To understand the prognosis of child neurodevelopment, we further analyzed the combined impact of these diets on neurodevelopmental delay. In our study, EDIH, EDIP, and GI were independent risk factors for child neurodevelopmental delay, especially in boys. We demonstrated that a value of the combined prediction of EDIH and EDIP had a better discriminative ability for the evaluation than the combined effect of EDIH and GI. The outcome is similar to the combined evaluation of EDIH, EDIP, and GI, and is more concise and convenient to perform. The dietary patterns assessed by EDIH and EDIP directly contribute to persistent hyperinsulinemia, insulin resistance, and chronic inflammation, which may help to explain why these scores are more predictive of risk for neurodevelopmental delays in children compared to GI and GL. We could find no similar prospective studies of predictions on child neurodevelopmental delay. Through the study, we may be able to make early predictions of the poor prognosis of child development, and timely intervention and treatment are crucial.
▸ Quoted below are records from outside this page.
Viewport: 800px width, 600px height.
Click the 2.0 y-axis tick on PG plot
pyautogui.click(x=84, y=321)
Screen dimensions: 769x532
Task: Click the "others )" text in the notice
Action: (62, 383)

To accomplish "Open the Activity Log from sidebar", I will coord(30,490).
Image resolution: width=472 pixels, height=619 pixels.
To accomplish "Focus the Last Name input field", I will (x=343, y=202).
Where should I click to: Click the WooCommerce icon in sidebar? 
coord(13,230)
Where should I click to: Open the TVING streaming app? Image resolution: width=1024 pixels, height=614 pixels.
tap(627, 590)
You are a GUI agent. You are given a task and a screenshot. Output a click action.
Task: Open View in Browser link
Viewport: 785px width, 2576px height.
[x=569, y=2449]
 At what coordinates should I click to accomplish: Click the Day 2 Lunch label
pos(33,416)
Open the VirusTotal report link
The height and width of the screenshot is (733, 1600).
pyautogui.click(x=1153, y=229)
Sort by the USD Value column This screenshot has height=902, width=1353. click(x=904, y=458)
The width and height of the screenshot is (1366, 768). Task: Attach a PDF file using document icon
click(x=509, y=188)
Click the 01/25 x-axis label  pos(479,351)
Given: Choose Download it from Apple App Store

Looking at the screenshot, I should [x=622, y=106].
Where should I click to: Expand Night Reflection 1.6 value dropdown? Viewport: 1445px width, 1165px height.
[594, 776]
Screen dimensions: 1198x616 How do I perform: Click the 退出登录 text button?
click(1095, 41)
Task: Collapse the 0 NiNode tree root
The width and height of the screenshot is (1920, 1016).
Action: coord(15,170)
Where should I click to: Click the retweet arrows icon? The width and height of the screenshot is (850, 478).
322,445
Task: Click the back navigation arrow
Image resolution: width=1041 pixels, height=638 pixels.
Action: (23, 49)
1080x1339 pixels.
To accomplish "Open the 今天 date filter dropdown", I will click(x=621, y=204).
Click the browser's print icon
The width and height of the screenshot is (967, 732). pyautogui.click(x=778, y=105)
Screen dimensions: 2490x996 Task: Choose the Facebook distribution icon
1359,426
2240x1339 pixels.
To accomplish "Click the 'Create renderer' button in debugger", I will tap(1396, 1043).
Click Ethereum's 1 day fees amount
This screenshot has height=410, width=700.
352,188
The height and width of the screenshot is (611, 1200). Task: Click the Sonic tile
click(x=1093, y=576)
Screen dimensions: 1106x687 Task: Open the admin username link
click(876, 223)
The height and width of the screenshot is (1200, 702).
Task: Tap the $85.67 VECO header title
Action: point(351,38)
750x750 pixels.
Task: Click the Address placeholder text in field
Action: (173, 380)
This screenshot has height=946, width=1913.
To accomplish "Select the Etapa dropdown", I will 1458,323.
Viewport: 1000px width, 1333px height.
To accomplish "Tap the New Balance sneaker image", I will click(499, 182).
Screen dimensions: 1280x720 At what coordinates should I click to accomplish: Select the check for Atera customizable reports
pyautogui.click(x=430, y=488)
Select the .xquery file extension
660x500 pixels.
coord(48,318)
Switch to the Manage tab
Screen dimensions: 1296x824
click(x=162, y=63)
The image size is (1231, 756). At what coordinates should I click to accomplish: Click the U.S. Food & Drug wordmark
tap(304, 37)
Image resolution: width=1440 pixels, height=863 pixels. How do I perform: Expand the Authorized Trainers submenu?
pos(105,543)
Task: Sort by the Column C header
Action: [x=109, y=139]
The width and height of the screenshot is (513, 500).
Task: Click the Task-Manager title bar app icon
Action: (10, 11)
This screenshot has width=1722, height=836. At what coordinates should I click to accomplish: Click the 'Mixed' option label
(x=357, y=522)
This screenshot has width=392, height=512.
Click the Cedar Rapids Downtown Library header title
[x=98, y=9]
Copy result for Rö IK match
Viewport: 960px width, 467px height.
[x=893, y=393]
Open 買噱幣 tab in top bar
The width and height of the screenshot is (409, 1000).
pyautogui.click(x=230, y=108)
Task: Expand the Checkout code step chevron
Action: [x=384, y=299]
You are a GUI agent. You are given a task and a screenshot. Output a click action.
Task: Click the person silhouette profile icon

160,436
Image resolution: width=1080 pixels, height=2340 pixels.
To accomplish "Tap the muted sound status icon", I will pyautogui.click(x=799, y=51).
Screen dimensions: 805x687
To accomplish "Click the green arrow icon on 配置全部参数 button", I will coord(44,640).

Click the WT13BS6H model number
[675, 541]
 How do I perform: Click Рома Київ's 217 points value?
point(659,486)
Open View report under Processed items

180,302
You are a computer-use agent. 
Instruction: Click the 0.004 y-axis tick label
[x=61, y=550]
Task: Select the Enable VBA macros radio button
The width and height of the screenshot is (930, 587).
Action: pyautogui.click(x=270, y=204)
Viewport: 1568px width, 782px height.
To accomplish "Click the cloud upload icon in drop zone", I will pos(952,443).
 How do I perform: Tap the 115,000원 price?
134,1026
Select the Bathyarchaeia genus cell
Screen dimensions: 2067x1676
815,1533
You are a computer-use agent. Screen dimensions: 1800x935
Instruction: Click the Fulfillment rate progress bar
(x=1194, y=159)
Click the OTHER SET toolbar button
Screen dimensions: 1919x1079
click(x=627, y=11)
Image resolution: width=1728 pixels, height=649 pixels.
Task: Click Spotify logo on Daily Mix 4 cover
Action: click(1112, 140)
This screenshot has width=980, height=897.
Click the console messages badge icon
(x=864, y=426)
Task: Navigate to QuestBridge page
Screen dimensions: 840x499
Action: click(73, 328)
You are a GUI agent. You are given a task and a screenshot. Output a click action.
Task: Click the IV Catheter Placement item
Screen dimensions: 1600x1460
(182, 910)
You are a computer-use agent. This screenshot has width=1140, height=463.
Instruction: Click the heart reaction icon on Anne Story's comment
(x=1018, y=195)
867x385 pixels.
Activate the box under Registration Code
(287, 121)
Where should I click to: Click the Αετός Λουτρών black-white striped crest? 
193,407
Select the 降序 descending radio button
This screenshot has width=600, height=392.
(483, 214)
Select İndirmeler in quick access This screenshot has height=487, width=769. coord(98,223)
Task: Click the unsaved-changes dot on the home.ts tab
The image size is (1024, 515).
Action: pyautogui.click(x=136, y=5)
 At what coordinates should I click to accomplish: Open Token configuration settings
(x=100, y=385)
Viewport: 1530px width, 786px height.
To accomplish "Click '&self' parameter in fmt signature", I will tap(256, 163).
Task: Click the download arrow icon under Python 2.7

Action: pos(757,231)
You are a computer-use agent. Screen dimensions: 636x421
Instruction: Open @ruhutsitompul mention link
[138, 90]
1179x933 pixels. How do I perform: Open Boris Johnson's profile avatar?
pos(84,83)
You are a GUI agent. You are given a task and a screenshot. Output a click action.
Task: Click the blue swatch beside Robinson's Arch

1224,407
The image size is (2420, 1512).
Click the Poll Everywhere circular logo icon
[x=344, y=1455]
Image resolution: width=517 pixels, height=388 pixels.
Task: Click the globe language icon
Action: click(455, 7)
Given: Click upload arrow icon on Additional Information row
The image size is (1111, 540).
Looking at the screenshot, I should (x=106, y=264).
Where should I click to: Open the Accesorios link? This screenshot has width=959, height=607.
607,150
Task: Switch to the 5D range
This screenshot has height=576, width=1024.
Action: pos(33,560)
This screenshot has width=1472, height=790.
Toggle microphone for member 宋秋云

Our research has several strengths. A key advantage of our study was the use of a prospective cohort design, which can offer robust evidence concerning the link between maternal dietary patterns and the occurrence of child neurodevelopmental delay, while mitigating the potential for reverse causality biases. As far as we know, this is the inaugural study presenting the correlation between maternal dietary patterns and neurodevelopmental delay in children. Besides, the study’s large sample size allowed for conducting multiple subgroup analyses and combined analyses. Finally, we further investigated the combined effect of different maternal diet patterns on child neurodevelopmental delay. The study also has limitations. First, the evaluations of the child's diet were not accessible for incorporation into the path models. Disparities in children's diets have been demonstrated to exert enduring impacts on neurodevelopment (41). Although we have adjusted for the breastfeeding duration, a subsequent study is necessary to assess the impact of the influence of a child’s diet on offspring neurodevelopment. Second, self-reported dietary information and other covariates obtained from questionnaires could be subject to measurement errors. Nevertheless, prior validation studies have indicated a reasonably strong association between FFQs and dietary records. Third, while significant risk factors have been preselected from confounding variables typically considered in prior studies and subsequently adjusted for in the models, the presence of unknown covariates may still introduce potential residual confounding. Finally, the study population consisted mainly of Chinese women, so further research on different ethnicities and races is needed to validate the results.